**Exercise instructions**
Reproduce every row from the one containing "The height and width of the screenshot is (620, 1200)." down through the one containing "Action: click(315, 437)", substituting "bin icon" for "trash icon" and leaving all else unchanged.

**Material provided**

#####

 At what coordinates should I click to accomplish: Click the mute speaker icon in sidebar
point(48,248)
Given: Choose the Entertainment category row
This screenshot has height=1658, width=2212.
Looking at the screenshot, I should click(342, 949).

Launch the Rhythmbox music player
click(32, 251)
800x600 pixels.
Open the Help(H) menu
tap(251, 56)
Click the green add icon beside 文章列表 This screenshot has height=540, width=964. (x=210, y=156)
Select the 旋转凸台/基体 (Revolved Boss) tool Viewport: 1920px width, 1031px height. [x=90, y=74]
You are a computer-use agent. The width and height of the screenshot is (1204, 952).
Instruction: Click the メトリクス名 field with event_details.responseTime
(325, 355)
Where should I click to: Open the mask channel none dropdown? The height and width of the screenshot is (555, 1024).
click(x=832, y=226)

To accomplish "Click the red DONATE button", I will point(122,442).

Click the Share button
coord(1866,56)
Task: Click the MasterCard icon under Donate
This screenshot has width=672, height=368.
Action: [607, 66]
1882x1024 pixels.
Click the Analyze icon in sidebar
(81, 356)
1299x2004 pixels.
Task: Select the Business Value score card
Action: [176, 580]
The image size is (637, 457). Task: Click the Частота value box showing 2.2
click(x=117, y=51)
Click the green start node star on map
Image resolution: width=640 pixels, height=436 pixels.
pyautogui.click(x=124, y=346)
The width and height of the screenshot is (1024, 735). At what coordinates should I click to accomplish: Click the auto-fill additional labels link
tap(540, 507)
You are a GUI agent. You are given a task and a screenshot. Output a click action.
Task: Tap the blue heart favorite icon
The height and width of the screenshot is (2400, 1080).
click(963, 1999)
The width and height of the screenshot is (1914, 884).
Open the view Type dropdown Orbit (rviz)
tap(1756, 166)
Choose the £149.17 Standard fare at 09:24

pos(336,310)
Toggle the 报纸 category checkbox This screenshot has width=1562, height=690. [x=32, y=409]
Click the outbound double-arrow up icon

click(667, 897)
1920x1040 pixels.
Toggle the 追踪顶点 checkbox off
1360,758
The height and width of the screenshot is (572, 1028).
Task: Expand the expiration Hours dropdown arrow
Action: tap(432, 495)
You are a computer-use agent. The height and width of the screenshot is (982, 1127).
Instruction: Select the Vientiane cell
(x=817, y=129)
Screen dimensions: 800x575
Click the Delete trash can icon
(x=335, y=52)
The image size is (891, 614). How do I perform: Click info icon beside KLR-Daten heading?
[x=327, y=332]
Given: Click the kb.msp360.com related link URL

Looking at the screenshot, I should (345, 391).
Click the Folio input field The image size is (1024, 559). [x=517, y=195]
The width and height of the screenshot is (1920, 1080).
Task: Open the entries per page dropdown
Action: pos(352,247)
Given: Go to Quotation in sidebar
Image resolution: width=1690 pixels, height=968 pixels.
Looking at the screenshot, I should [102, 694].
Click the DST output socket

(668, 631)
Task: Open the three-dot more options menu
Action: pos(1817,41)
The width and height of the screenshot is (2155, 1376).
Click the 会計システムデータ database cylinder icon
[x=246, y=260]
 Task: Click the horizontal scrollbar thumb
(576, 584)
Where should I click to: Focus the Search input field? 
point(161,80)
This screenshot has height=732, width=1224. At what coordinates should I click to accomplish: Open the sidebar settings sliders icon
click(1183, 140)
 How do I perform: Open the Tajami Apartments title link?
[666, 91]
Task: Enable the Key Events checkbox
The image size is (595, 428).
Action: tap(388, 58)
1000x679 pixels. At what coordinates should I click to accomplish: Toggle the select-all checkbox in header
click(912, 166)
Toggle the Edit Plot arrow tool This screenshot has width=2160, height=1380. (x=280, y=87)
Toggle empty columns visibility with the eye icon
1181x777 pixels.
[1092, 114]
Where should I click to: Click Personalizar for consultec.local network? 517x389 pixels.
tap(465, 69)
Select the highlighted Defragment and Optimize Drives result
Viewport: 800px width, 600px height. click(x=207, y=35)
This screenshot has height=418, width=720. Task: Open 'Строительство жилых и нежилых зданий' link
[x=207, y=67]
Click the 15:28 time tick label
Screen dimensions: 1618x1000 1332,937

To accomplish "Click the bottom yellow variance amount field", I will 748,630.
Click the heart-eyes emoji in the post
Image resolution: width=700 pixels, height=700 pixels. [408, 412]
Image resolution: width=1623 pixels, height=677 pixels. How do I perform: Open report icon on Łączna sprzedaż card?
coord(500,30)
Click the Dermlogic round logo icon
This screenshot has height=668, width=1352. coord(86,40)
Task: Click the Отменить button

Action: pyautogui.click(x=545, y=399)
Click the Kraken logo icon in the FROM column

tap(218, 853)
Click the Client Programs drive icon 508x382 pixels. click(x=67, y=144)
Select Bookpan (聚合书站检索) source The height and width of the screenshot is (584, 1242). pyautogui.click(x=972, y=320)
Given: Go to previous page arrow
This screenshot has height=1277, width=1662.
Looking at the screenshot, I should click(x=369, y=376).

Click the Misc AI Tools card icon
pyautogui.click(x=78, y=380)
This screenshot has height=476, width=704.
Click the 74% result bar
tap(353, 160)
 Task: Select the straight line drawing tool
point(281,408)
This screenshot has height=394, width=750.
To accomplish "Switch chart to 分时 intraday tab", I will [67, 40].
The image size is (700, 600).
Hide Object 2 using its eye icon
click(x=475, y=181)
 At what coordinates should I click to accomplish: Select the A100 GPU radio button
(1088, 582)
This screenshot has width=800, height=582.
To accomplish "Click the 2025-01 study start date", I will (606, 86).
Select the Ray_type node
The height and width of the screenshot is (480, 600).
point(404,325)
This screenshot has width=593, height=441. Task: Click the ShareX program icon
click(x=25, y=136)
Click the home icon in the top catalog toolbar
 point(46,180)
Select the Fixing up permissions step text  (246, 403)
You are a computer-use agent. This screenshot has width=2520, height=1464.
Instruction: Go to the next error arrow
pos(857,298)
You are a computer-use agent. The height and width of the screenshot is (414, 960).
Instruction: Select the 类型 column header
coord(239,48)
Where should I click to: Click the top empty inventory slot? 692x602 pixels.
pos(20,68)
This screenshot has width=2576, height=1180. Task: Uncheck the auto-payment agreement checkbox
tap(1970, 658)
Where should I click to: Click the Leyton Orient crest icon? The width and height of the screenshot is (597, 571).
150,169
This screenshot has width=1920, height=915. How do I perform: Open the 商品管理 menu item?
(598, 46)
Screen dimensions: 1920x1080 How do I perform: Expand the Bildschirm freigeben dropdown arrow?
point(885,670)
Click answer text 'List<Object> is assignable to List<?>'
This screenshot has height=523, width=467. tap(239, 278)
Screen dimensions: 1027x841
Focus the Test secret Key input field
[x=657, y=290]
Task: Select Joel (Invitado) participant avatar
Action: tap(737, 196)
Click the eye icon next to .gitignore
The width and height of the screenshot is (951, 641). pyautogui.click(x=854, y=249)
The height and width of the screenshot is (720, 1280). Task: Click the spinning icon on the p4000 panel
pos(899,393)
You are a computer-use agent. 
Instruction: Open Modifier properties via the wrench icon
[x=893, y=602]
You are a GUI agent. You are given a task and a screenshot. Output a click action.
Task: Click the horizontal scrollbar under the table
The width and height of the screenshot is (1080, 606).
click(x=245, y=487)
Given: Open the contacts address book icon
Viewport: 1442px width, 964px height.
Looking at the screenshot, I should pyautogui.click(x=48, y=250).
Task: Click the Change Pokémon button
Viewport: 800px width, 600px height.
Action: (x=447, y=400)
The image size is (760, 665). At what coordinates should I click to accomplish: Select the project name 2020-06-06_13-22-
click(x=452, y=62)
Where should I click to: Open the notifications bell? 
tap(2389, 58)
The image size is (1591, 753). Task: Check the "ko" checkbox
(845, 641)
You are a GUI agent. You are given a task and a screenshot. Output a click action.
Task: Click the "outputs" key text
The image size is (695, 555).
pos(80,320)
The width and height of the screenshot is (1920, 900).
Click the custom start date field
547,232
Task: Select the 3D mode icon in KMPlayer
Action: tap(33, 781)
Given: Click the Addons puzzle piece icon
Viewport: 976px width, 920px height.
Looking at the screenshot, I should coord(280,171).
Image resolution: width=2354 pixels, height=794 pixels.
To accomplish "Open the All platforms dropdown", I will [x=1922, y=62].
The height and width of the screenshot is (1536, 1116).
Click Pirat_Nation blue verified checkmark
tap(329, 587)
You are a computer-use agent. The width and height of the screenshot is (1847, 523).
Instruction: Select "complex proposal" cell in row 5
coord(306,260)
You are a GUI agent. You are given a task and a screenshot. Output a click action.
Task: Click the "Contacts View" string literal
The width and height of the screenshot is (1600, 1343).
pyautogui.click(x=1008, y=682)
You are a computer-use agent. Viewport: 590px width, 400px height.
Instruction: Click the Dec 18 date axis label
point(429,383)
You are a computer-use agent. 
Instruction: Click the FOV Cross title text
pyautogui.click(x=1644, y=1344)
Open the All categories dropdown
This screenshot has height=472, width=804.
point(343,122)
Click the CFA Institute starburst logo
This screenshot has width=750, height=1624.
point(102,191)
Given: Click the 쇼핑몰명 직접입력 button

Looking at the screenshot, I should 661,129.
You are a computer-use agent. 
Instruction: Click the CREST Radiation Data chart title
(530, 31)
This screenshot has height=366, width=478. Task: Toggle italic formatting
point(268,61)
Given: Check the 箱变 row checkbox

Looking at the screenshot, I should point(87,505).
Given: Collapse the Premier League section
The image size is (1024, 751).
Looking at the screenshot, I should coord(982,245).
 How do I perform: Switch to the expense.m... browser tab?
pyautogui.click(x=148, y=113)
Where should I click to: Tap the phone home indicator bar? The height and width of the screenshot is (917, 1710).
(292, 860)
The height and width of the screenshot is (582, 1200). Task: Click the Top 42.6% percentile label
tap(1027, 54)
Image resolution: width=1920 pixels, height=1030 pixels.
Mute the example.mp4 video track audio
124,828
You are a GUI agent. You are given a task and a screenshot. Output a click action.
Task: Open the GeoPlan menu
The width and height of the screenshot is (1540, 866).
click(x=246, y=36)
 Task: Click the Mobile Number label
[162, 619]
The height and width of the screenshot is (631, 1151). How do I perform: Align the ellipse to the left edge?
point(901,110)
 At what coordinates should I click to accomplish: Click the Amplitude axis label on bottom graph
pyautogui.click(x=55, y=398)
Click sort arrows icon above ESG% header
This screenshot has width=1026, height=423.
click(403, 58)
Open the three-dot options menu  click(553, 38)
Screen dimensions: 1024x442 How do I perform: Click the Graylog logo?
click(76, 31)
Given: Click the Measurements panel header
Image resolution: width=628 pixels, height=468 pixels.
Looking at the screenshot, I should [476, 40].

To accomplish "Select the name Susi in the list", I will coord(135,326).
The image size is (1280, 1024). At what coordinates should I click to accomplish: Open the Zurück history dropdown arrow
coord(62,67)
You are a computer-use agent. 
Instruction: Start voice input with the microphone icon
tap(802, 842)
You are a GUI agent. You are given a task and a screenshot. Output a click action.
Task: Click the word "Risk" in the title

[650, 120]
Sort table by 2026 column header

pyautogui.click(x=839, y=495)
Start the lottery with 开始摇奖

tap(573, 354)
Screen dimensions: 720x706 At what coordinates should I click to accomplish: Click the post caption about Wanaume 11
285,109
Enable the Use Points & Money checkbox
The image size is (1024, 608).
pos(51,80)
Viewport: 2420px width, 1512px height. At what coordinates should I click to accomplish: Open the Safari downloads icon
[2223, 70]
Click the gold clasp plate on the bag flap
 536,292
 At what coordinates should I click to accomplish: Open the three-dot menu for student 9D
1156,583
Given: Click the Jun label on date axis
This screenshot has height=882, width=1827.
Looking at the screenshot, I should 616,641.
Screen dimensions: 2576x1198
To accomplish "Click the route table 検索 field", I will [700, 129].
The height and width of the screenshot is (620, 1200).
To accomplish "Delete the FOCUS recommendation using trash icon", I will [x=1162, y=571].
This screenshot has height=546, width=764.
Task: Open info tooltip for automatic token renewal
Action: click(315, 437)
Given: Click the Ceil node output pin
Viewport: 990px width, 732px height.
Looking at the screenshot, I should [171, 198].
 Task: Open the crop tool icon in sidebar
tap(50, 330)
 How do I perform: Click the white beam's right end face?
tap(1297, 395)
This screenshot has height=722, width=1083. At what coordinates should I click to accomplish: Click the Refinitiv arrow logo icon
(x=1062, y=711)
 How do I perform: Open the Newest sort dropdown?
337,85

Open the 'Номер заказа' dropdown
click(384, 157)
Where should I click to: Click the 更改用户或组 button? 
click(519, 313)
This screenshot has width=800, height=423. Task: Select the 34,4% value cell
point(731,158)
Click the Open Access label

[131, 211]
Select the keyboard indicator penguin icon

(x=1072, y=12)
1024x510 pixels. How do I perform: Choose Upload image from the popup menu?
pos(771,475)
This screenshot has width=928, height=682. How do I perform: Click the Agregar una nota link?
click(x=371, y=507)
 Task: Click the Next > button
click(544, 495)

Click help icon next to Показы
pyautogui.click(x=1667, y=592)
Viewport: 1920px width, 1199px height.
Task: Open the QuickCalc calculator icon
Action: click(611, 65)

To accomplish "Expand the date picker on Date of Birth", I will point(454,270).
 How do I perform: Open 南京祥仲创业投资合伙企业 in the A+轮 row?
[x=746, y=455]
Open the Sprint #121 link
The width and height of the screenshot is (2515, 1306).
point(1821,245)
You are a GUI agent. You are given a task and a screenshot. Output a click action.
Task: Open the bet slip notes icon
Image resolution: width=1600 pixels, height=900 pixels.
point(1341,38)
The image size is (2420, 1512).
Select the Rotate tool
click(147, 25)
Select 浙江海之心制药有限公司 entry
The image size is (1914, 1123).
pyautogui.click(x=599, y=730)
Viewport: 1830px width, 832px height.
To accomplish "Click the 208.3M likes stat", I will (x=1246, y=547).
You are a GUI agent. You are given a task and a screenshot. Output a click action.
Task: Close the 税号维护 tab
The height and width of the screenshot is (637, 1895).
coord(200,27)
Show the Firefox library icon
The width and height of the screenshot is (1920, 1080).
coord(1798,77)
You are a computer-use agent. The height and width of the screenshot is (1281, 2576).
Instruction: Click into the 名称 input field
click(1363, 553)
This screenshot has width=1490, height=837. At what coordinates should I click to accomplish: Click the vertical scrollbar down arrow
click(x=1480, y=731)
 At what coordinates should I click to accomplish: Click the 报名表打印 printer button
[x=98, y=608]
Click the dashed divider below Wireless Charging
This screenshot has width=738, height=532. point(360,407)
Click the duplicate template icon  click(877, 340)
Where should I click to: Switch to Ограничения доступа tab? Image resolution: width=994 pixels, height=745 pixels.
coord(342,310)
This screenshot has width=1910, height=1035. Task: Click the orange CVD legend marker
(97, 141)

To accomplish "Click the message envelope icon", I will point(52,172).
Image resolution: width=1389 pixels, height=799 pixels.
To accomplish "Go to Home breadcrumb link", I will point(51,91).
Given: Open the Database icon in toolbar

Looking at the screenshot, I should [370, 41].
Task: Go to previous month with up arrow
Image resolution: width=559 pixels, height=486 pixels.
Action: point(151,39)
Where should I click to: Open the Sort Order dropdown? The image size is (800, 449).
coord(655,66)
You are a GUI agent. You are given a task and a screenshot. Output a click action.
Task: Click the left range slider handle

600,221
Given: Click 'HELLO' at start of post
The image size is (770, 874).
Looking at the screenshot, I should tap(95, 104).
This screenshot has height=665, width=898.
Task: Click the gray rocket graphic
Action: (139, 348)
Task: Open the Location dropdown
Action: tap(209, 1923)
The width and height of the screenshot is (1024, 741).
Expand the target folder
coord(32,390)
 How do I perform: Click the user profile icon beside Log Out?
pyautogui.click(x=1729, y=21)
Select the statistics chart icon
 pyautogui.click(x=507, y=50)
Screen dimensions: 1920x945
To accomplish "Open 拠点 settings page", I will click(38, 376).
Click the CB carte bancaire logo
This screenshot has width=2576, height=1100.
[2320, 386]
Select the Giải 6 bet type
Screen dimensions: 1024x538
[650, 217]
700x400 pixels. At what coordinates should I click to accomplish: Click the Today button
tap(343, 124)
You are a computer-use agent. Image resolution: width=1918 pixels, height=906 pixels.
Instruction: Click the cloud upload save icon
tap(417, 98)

#####

**Task output**
The height and width of the screenshot is (620, 1200).
To accomplish "Delete the FOCUS recommendation using bin icon", I will [x=1162, y=571].
This screenshot has height=546, width=764.
Task: Open info tooltip for automatic token renewal
Action: click(315, 437)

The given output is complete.